- EXERCISE GOAL -
Please reproduce only the part that opens with the line containing "Image resolution: width=509" and closes with the line containing "point(106,80)", changing "sidebar" to "navigation pane" and leaving everything else as it is. Omit the pictures.
-- Start of SUPPLIED RECORDS --
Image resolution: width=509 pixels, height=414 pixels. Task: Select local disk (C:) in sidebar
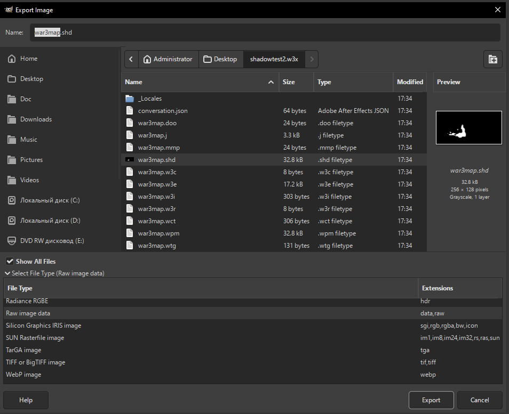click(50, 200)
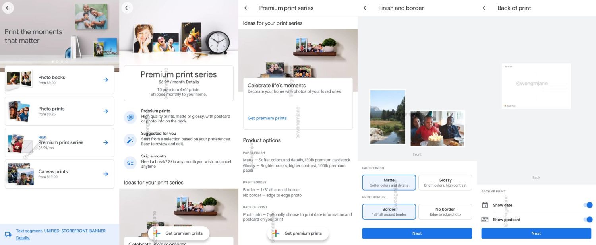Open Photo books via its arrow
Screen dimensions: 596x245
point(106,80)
-- End of SUPPLIED RECORDS --
-- Start of SUPPLIED RECORDS --
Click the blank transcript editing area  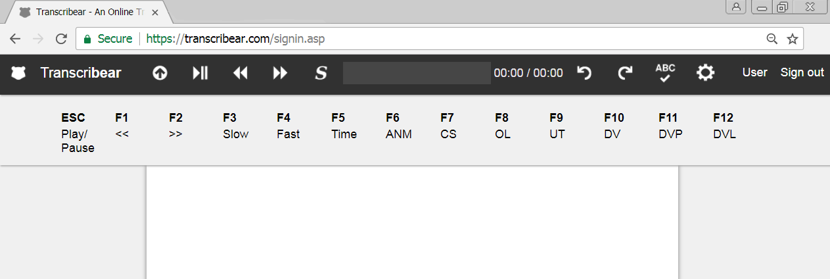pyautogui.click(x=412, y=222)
-- End of SUPPLIED RECORDS --
- OUTPUT BELOW -
Image resolution: width=509 pixels, height=414 pixels. Task: Select local disk (C:) in navigation pane
click(50, 200)
Open Photo books via its arrow
Screen dimensions: 596x245
point(106,80)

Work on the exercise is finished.